Surely some of those who cheerfully sat in the huge boot of the Studebaker as it splashed across streams and up bumpy tracks, danced in the village hall, and sang at concerts on Cool Mountain, have happy memories to share?

To conclude this week, we have a wonderful tale from Bob Evans about a Fiat 850 that somehow saved his life, despite his best endeavours. And it was another of those push-or-we-don’t-go-anywhere models.

“Old BZU498 was a two-year-old Fiat 850, when my mother, God rest her soul, was persuaded to buy it around 1970. Ever temperamental, much of our time was spent push-starting her around the hills & valleys of West Cork (the car I mean!)

Hot rodding in Ballincollig in the late 1960s, with Gilbert’s car no 29, second from left.
Hot rodding in Ballincollig in the late 1960s, with Gilbert’s car no 29, second from left.

“This story has more to do with my first pair of climbing boots than the car itself, as the incident occurred on my way to a climbing weekend in Kerry, which is why I am heading up the hill at Ardnagashel outside Ballylickey, at 6 o’clock of a summer’s morning in the mid 1970s. “Stupidity, or maybe just one of life’s little quirks, caused me to adjust my mirror to dmire my new boots, resplendent in shining dubbin, on the rear seat. Any other day I mightn’t notice the left boot horizontal to its vertical brother, and mightn’t turn around to straighten it up with my left hand, all the while retaining a grip on the wheel with my right… Not a good idea.
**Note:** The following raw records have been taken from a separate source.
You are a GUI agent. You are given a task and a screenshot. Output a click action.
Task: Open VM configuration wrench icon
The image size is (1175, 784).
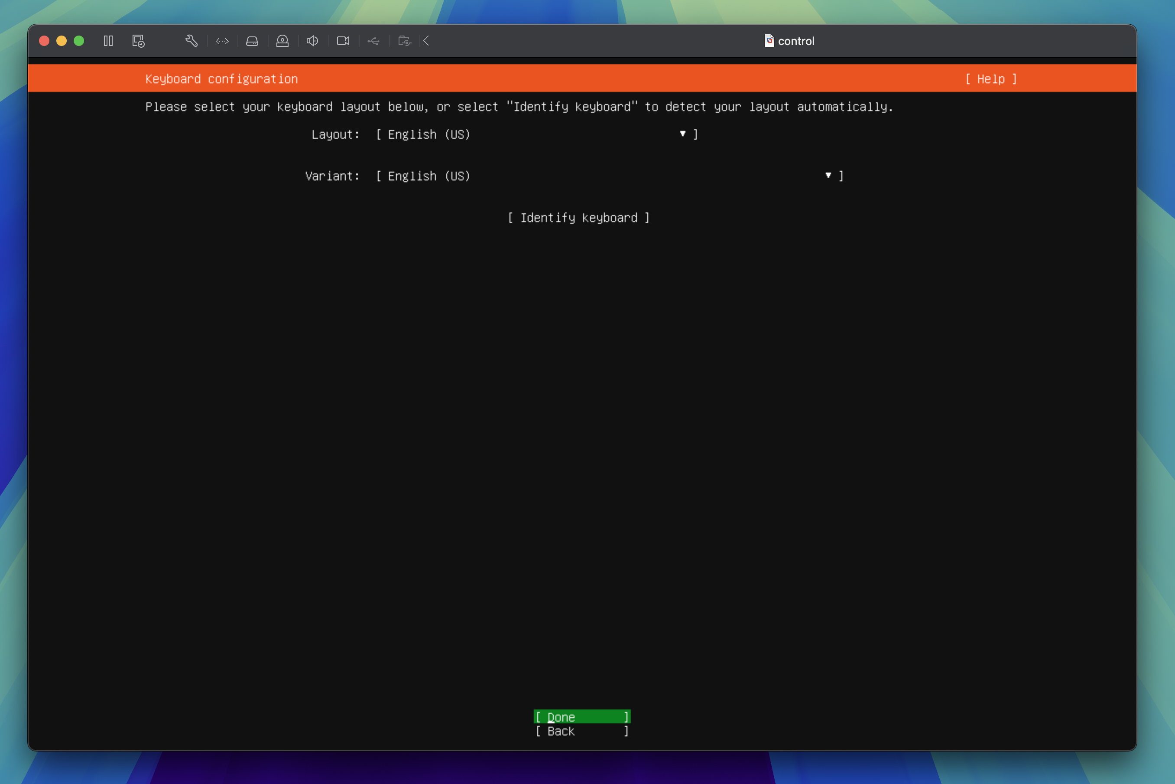coord(191,41)
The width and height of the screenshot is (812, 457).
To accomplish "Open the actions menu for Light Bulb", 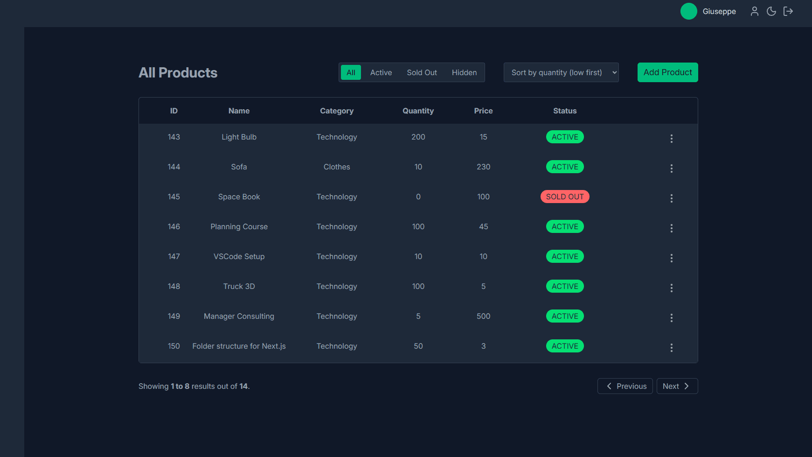I will pyautogui.click(x=672, y=139).
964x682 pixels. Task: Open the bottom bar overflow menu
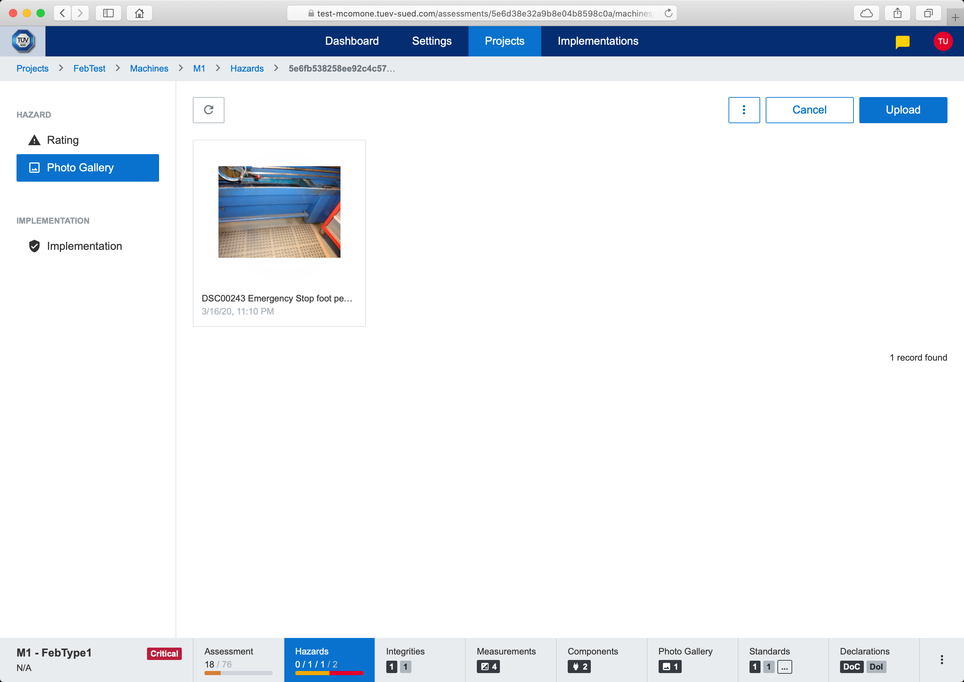pyautogui.click(x=941, y=659)
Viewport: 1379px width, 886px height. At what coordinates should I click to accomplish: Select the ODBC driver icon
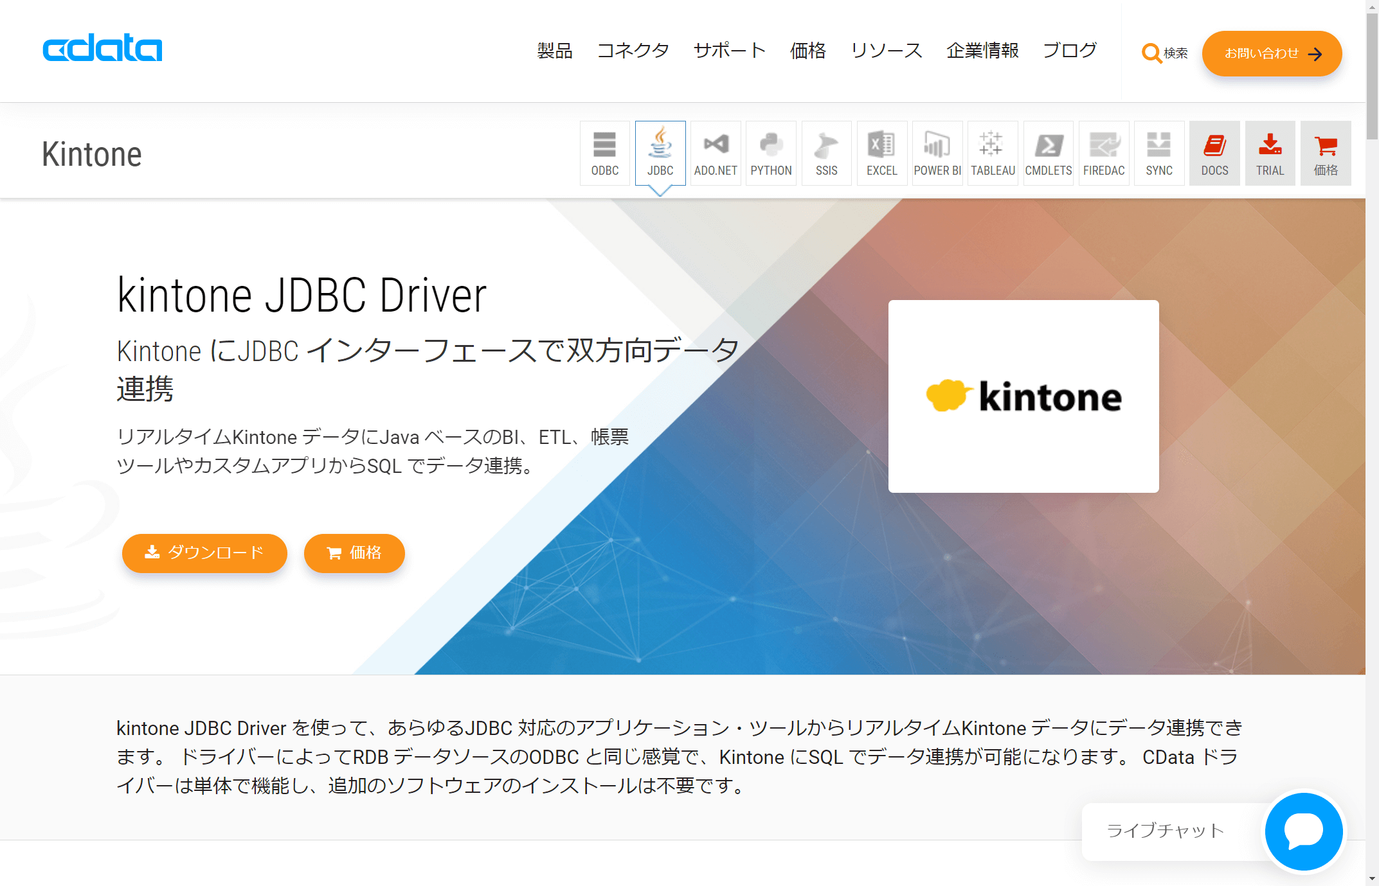click(x=604, y=154)
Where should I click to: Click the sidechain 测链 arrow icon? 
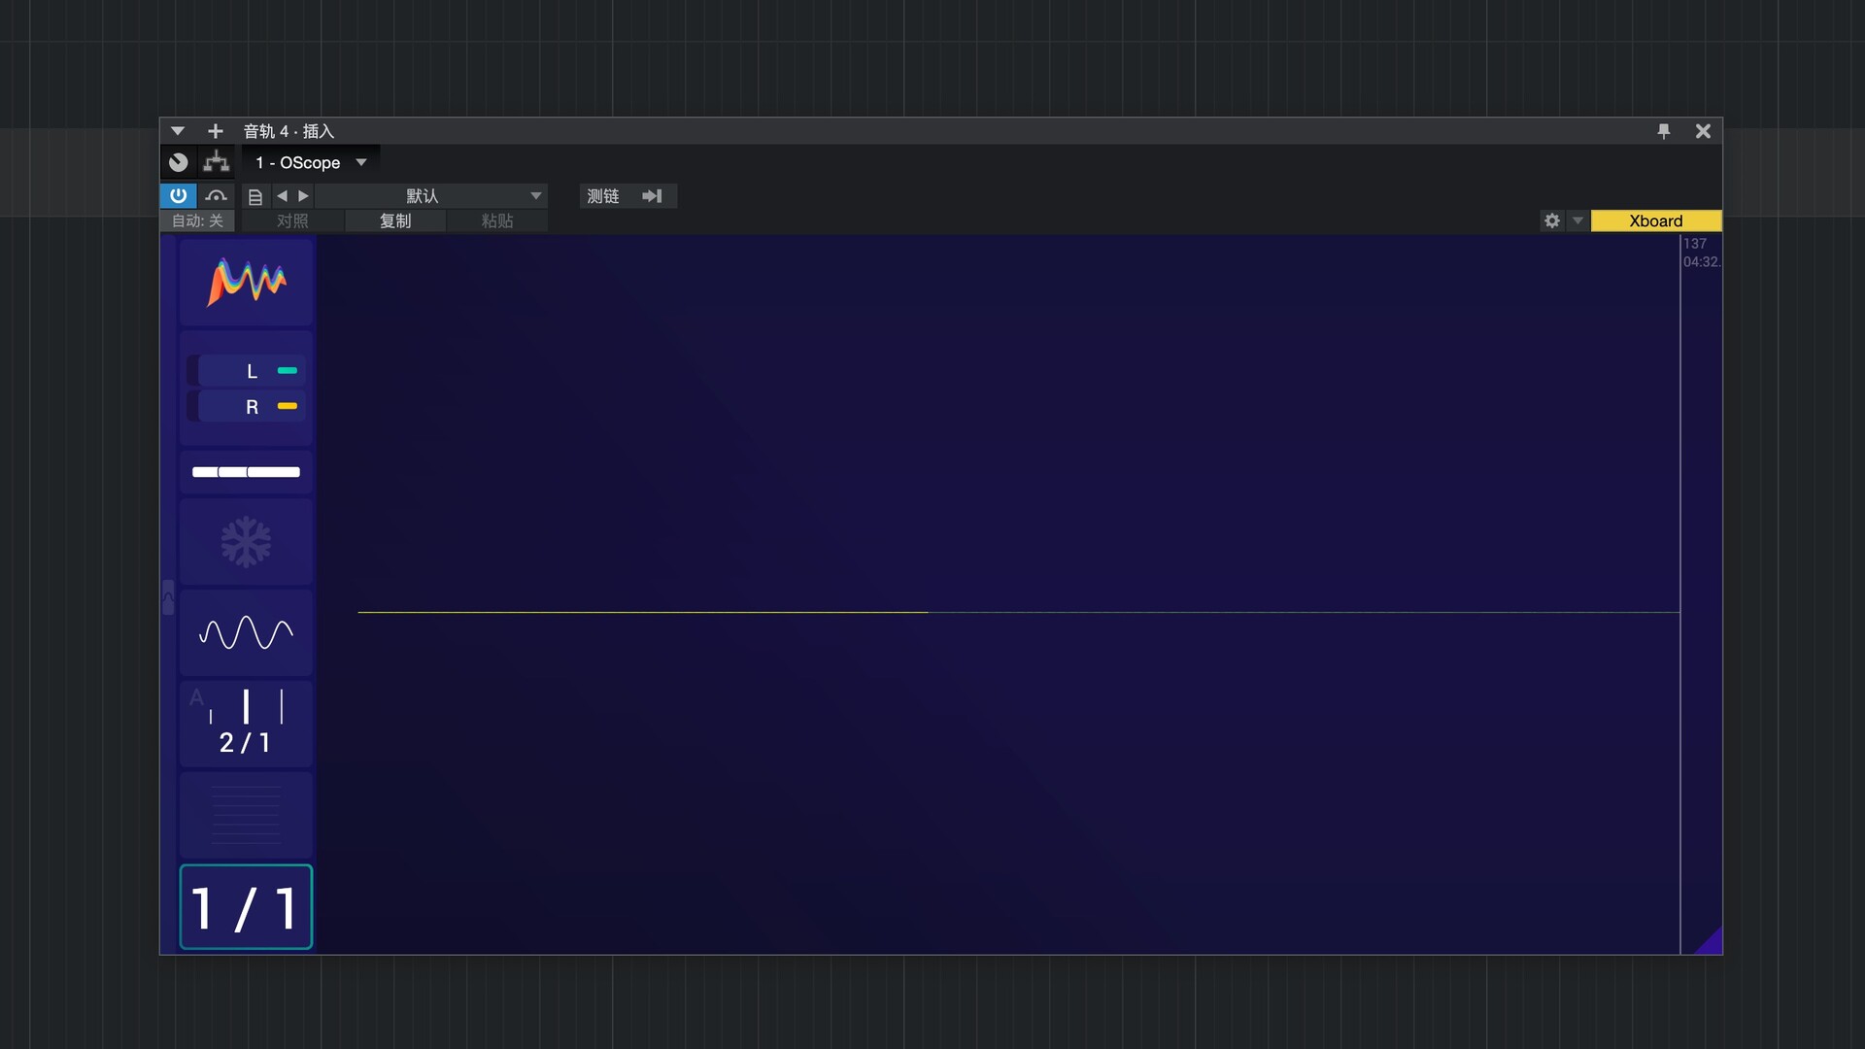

“With a swish, a rustle, and a feeling of being airborne, BZU took a 10-15 foot swan dive off the road, landing on all fours in the middle of a copse of ash saplings.

“After the initial shock, I realised I was stuck in a wood with no discernible exit but at least with no obvious bones broken. Vivid visions of fire brigades and recovery cranes, not to mention squad cars, rushed through my brain as I scrambled up the steep ditch to where a local man was waiting by his car. Being in West Cork, you see, such events are not regarded as extraordinary.

“After the usual preliminary polite conversation, he advised me to stick around for an hour or two as ‘Jimmy Blacky Jack’ would be passing in his trailer and might sort me out.

“Well, I hung around all right, pacing up and down the road, eating my packed lunch and surveying the poor Fiat in its woodland prison, until, around 9, the rattle and roar of a tractor and trailer announced Jimmy Blacky Jack’s arrival up the hill. With a quick look at the situation (and a strange look at me), he reversed through a gate into a field and drove up to the trees.

“‘Not a bother, boy, we’ll have it out in a minit.’ Dismissing my scepticism about the dense copse, he produced a chainsaw and cut a 20’ by 6’ foot swathe through the forest and hauled poor little BXU out on to the field.

“For once, would you believe it, old BZU started first time, and apart from a dented chrome fender and a broken headlight, put- putted out the gate and onwards to Glencar. Needless to say, there’s a few more scéal eile’s in that car, and even more in them boots!!”

What a great story, and even more, what a great example of West Cork helpfulness. Would they still do it today? We’d like to believe they would.